Iran’s top authority, 86-year-old Supreme Leader Ayatollah Ali Khamenei, has so far left the hijab issue alone after this year’s war with Israel, which also saw the United States bomb Iranian nuclear enrichment sites. Any changes to Iran’s government-subsidized gasoline prices, among the cheapest in the world, are also being suspended, despite mounting economic pressure on the country as its rial currency trades at more than a million to $1.
The reason probably rests in the widespread dissatisfaction of the people of Iran with its theocracy at the moment. Previous government actions on both issues have led to nationwide protests and a crackdown by security forces that has killed hundreds and seen thousands detained.
In recent days, Pezeshkian’s social affairs adviser Mohammad-Javad Javadi-Yeganeh acknowledged data from an unpublished poll by the state-linked Iranian Student Polling Agency. The survey reportedly suggested widespread discontent with the government, something previously unacknowledged by officials who repeatedly claimed the country had come together during the 12-day war.

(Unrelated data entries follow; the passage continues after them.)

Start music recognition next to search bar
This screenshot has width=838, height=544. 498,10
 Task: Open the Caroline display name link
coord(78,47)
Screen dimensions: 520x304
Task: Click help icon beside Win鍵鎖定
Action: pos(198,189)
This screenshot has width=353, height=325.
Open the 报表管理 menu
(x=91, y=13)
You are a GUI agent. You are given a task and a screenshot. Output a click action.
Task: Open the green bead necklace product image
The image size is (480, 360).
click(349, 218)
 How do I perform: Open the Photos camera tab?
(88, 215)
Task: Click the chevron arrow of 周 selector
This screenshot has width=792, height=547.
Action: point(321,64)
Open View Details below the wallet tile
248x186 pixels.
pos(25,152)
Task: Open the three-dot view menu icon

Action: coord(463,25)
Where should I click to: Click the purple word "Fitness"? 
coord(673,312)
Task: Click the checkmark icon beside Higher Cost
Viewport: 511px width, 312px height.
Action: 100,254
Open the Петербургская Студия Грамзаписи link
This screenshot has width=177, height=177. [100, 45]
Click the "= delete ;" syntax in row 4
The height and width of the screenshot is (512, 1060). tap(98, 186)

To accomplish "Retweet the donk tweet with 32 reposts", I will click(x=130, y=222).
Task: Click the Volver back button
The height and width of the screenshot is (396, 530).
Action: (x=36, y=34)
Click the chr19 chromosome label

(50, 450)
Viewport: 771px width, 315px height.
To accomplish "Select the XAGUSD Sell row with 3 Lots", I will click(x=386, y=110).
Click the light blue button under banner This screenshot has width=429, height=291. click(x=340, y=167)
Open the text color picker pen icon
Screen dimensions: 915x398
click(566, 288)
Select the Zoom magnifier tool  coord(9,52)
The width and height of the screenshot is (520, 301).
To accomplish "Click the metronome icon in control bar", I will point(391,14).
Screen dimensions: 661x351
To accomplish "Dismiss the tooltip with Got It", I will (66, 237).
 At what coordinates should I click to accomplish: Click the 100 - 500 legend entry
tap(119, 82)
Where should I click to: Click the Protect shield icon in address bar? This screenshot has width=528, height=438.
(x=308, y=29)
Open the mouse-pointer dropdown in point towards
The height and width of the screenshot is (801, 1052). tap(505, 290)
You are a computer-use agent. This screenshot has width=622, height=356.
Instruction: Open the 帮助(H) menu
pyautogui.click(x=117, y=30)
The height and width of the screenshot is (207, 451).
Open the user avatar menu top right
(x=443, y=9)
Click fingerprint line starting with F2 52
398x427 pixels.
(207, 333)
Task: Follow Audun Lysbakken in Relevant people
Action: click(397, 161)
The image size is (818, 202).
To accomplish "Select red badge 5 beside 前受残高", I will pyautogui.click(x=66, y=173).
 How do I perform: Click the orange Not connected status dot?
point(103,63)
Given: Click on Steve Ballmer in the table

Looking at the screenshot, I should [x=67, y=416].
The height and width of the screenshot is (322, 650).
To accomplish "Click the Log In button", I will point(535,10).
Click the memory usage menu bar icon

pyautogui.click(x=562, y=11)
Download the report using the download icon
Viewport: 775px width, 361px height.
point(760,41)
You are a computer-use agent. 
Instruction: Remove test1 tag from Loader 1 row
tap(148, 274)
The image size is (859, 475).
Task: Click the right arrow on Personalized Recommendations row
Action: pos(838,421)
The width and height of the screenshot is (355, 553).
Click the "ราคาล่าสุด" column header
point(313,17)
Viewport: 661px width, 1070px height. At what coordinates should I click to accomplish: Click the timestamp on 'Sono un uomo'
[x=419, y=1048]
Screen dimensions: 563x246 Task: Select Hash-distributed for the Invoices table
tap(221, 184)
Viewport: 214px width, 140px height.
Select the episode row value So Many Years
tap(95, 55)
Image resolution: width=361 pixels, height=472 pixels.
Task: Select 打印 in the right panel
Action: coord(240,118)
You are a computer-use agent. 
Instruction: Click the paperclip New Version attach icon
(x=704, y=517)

The fear of another war permeates conversations around Tehran.
“When we visit provinces, we see in the polls that people are dissatisfied with the administration,” Pezeshkian said recently, without directly acknowledging the vote. “We respond as we cannot provide services to people.”
Voting tracks with widespread voter discontent and low turnout during last year’s initial presidential vote.
“Years of economic hardship, inflation, currency volatility, unemployment and public frustration over environmental and social challenges have sharply reduced trust in institutions,” the Washington-based National Iranian American Council said in an analysis of reported polling data.
However, the worry of renewed government repression persists for a population exhausted by the sounds of international sanctions and the widespread fear of another war with Israel.
“Sometimes that fear is with me,” said the Iranian woman who lives in Canada. “Sometimes when I’m behind the wheel, I try to find the scarf on my head. That fear is still with me.”